*What the task asks*
Please transcribe the data below in full. Omit any picture you find in it.

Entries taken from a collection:
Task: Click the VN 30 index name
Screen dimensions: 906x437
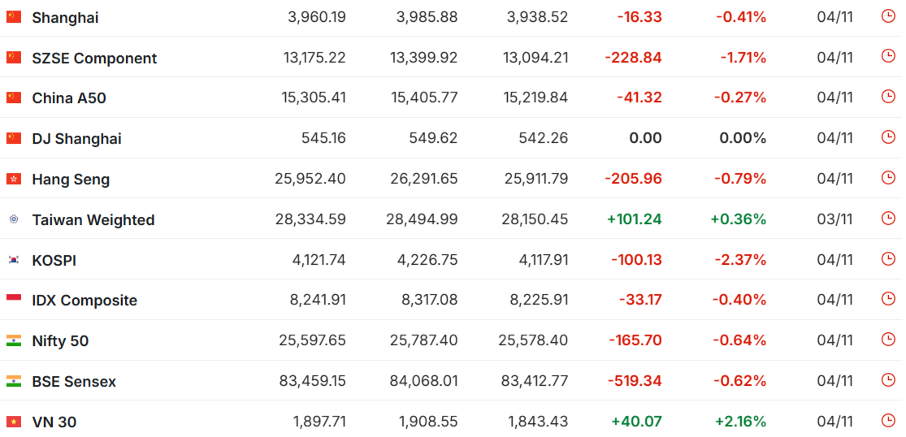Action: pos(54,422)
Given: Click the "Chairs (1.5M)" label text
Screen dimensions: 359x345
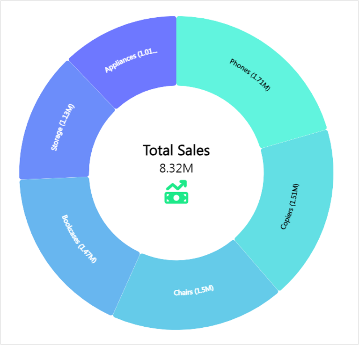Looking at the screenshot, I should coord(193,291).
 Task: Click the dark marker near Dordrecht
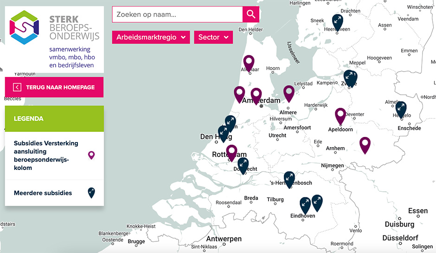pyautogui.click(x=243, y=164)
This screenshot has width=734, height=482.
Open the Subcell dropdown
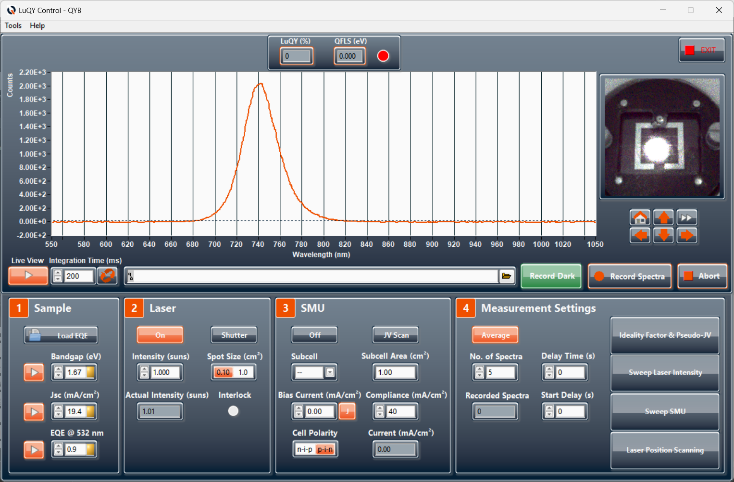(330, 372)
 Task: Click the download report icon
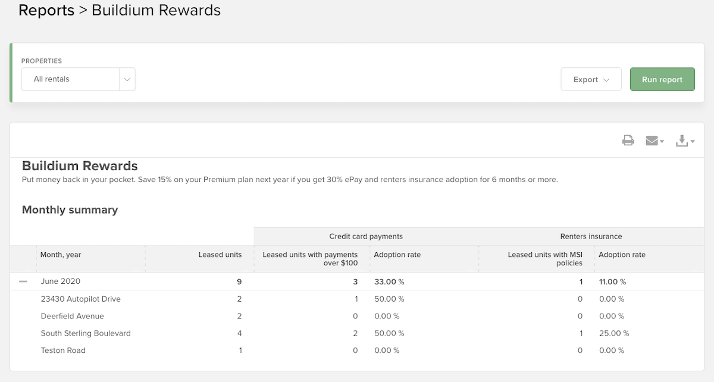(x=682, y=140)
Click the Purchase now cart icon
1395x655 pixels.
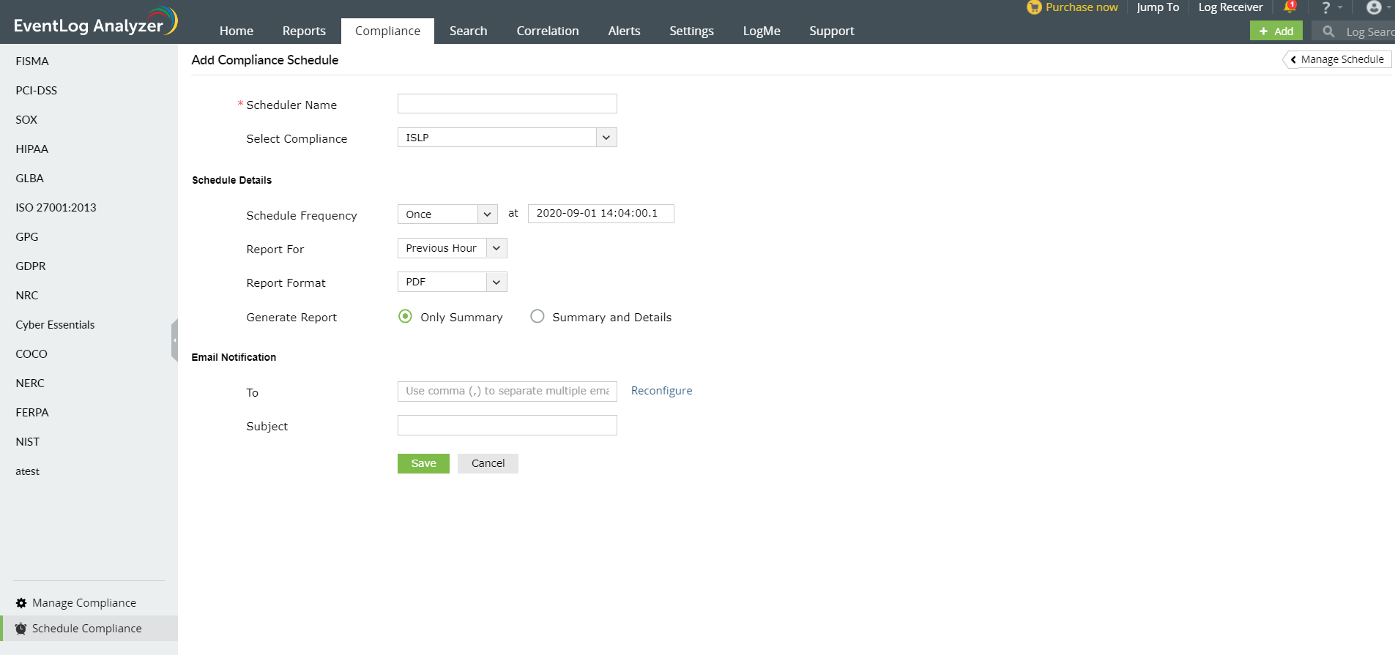point(1034,7)
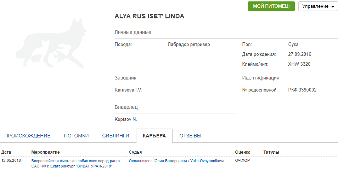Screen dimensions: 338x177
Task: Open the ВИВАТ УРАЛ-2018 exhibition link
Action: tap(72, 164)
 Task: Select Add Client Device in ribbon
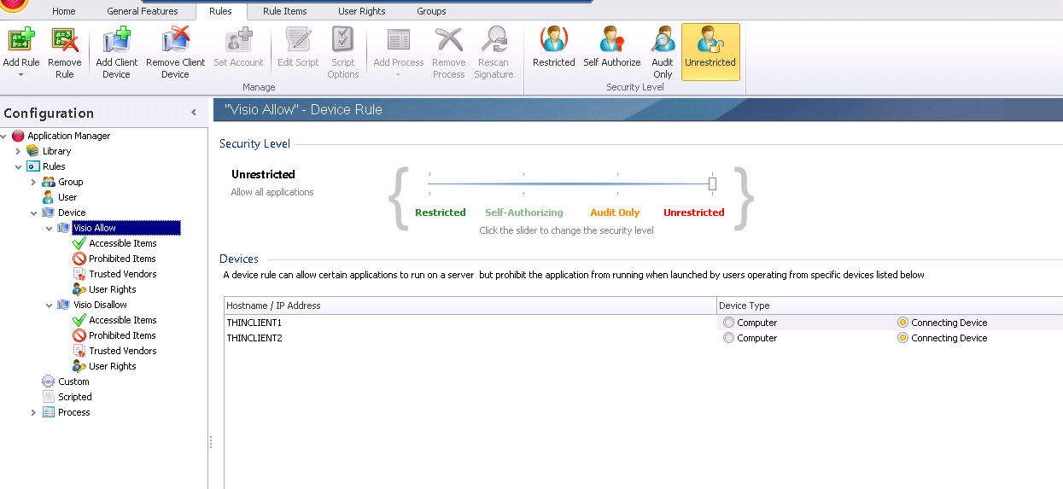[x=116, y=42]
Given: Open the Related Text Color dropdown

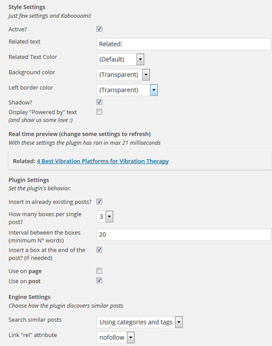Looking at the screenshot, I should click(140, 59).
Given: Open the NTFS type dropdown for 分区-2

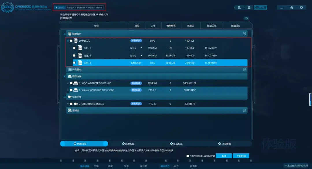Looking at the screenshot, I should 141,55.
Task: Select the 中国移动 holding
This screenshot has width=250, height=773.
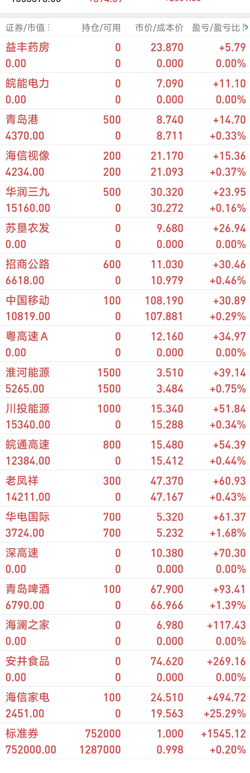Action: 125,308
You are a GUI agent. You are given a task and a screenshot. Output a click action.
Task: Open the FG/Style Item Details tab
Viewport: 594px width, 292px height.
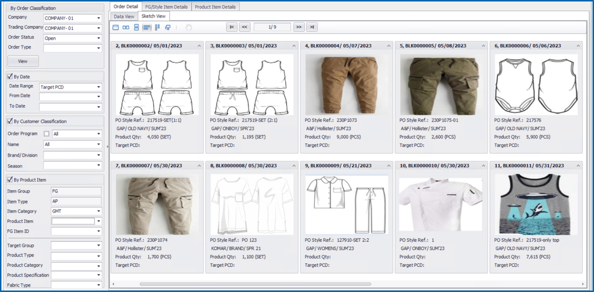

*Result of this exercise*
Task: Click the VN 30 index name
Screen dimensions: 906x437
Action: pos(54,422)
Given: Click the "Chairs (1.5M)" label text
Screen dimensions: 359x345
Looking at the screenshot, I should coord(193,291).
 Task: Click the dark marker near Dordrecht
pyautogui.click(x=243, y=164)
This screenshot has width=734, height=482.
Open the Subcell dropdown
(330, 372)
 Task: Click the download report icon
(x=682, y=140)
Click the Purchase now cart icon
1395x655 pixels.
point(1034,7)
Screen dimensions: 338x177
Task: Open the ВИВАТ УРАЛ-2018 exhibition link
Action: tap(72, 164)
 Task: Select Add Client Device in ribbon
[x=116, y=42]
Given: Open the Related Text Color dropdown

Looking at the screenshot, I should click(140, 59).
Given: Open the NTFS type dropdown for 分区-2

Looking at the screenshot, I should 141,55.
Task: Select the 中国移动 holding
This screenshot has width=250, height=773.
Action: 125,308
You are a GUI agent. You are given a task and a screenshot. Output a click action.
Task: Open the FG/Style Item Details tab
Viewport: 594px width, 292px height.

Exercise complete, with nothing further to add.